**Task details**
Reproduce every line of the listing below verbatim, omitting the pictures from your output.

Stored items
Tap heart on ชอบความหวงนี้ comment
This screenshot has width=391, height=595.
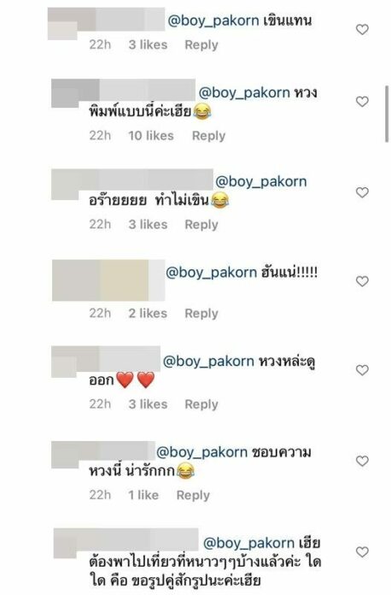362,461
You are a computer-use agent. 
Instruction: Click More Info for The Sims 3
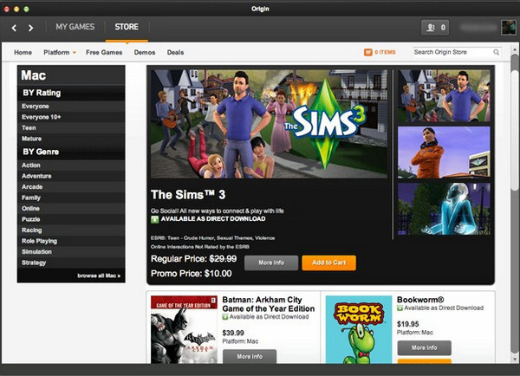coord(271,263)
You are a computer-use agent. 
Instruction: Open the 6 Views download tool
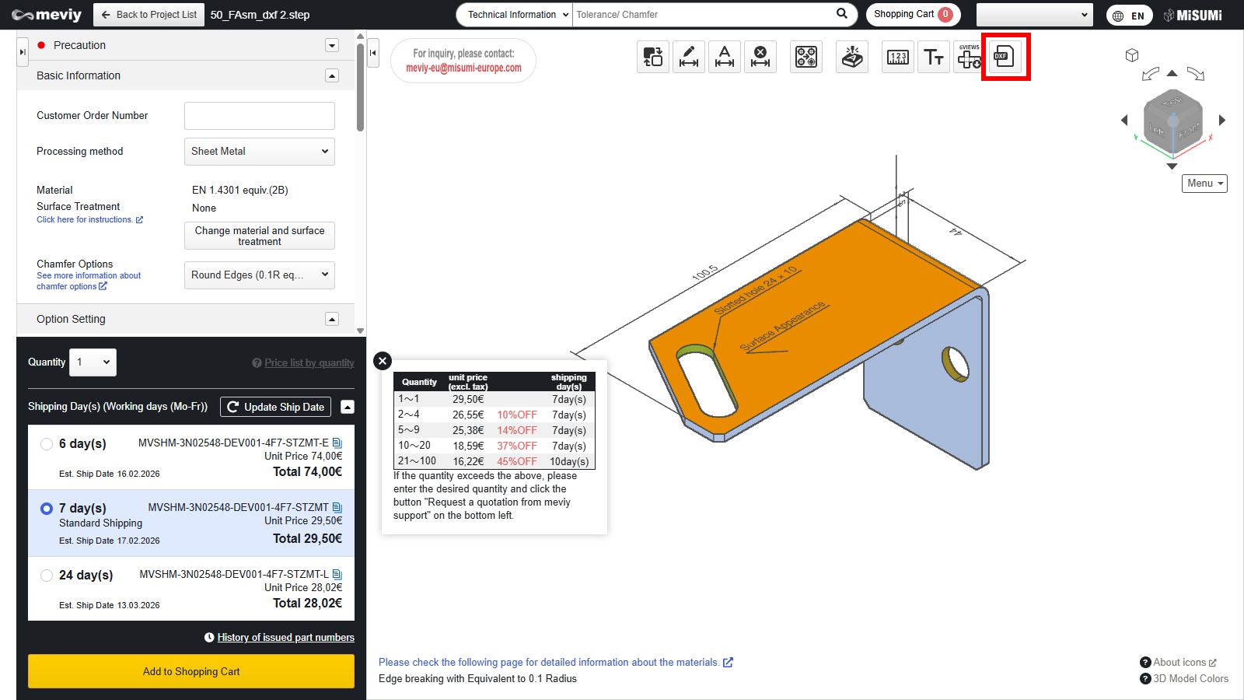click(969, 57)
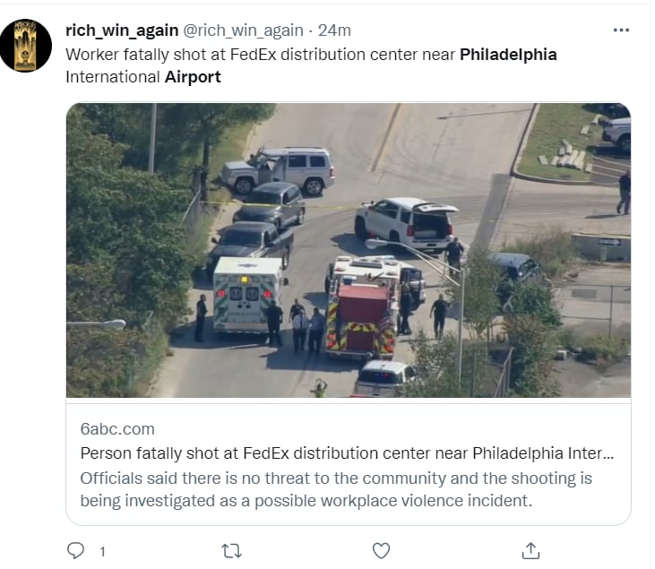The image size is (655, 569).
Task: Click the bold 'Philadelphia' keyword in tweet
Action: coord(508,55)
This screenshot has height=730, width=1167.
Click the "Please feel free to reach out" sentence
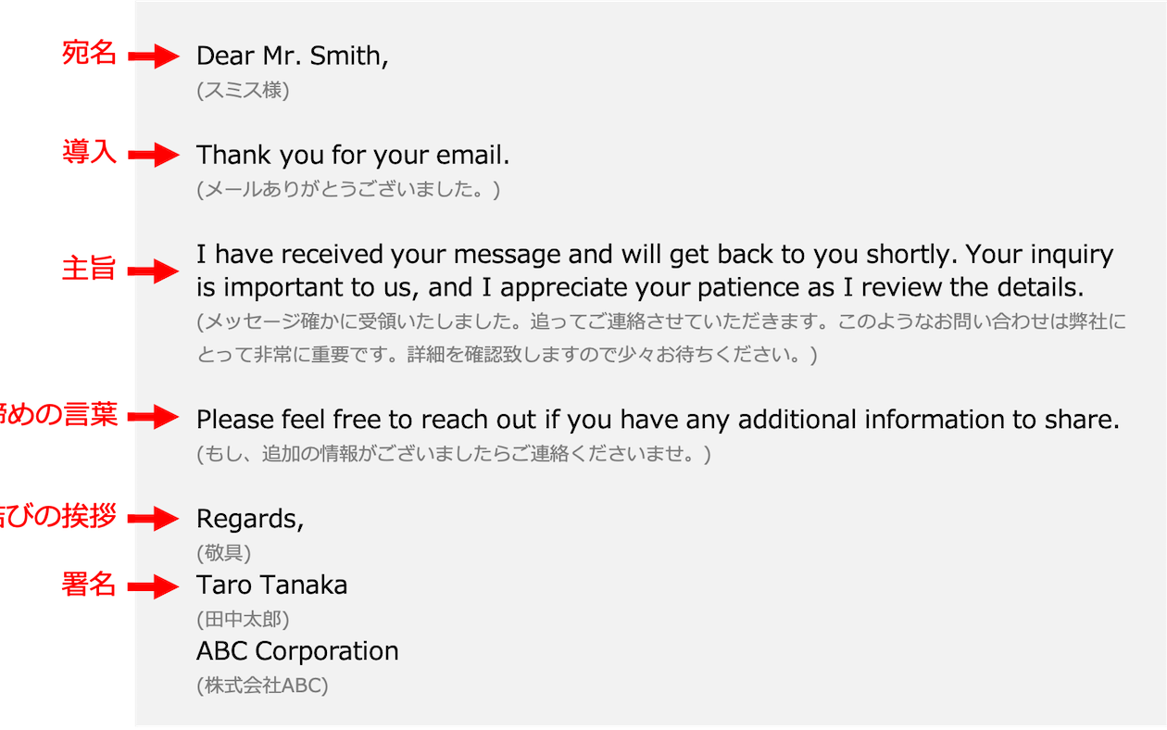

**Solution for this task**
Tap heart on ชอบความหวงนี้ comment
This screenshot has width=391, height=595.
362,461
You are a computer-use agent. 
Instruction: Click More Info for The Sims 3
coord(271,263)
You are a computer-use agent. 
Instruction: Open the 6 Views download tool
click(969, 57)
The image size is (655, 569).
Task: Click the bold 'Philadelphia' keyword in tweet
Action: coord(508,55)
This screenshot has height=730, width=1167.
Click the "Please feel free to reach out" sentence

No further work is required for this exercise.